*OBJECTIVE:* Output the rows from the first line through the line containing "cell settings is", inclusive, as a JSON list of strings with one string per line. Omit blank lines.

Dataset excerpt
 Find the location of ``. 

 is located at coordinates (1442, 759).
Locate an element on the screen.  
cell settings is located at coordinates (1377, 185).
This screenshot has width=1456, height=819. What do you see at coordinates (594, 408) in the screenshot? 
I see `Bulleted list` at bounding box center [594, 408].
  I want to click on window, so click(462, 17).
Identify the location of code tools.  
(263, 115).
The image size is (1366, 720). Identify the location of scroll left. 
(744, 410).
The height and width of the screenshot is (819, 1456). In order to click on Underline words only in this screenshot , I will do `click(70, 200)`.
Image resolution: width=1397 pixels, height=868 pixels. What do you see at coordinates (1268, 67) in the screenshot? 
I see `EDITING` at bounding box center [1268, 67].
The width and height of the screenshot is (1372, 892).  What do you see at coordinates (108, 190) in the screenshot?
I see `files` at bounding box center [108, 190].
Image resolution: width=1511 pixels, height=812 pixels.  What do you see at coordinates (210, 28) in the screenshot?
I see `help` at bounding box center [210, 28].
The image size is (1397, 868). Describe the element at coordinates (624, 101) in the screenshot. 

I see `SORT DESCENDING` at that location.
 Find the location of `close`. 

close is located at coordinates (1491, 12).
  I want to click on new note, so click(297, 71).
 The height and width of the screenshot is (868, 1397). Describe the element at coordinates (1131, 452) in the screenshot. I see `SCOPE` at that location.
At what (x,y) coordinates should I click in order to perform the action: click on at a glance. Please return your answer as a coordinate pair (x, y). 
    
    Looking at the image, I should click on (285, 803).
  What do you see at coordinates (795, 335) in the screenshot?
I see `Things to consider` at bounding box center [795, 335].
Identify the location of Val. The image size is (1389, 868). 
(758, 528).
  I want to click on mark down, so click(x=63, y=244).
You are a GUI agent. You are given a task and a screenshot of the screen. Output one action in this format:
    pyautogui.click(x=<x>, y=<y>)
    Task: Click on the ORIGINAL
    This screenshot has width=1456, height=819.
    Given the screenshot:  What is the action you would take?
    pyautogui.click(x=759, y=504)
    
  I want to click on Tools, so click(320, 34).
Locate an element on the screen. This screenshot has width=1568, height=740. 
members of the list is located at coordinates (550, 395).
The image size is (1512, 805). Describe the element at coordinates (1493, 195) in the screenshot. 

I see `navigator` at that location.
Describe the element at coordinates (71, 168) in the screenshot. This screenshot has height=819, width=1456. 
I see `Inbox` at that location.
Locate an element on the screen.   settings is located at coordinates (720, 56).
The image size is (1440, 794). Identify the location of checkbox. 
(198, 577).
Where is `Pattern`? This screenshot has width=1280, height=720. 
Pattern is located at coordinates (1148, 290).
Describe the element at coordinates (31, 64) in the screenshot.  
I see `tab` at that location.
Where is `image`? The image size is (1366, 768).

*THE COMPLETED TASK:*
[
  " Find the location of ``. ",
  " is located at coordinates (1442, 759).",
  "Locate an element on the screen.  ",
  "cell settings is located at coordinates (1377, 185)."
]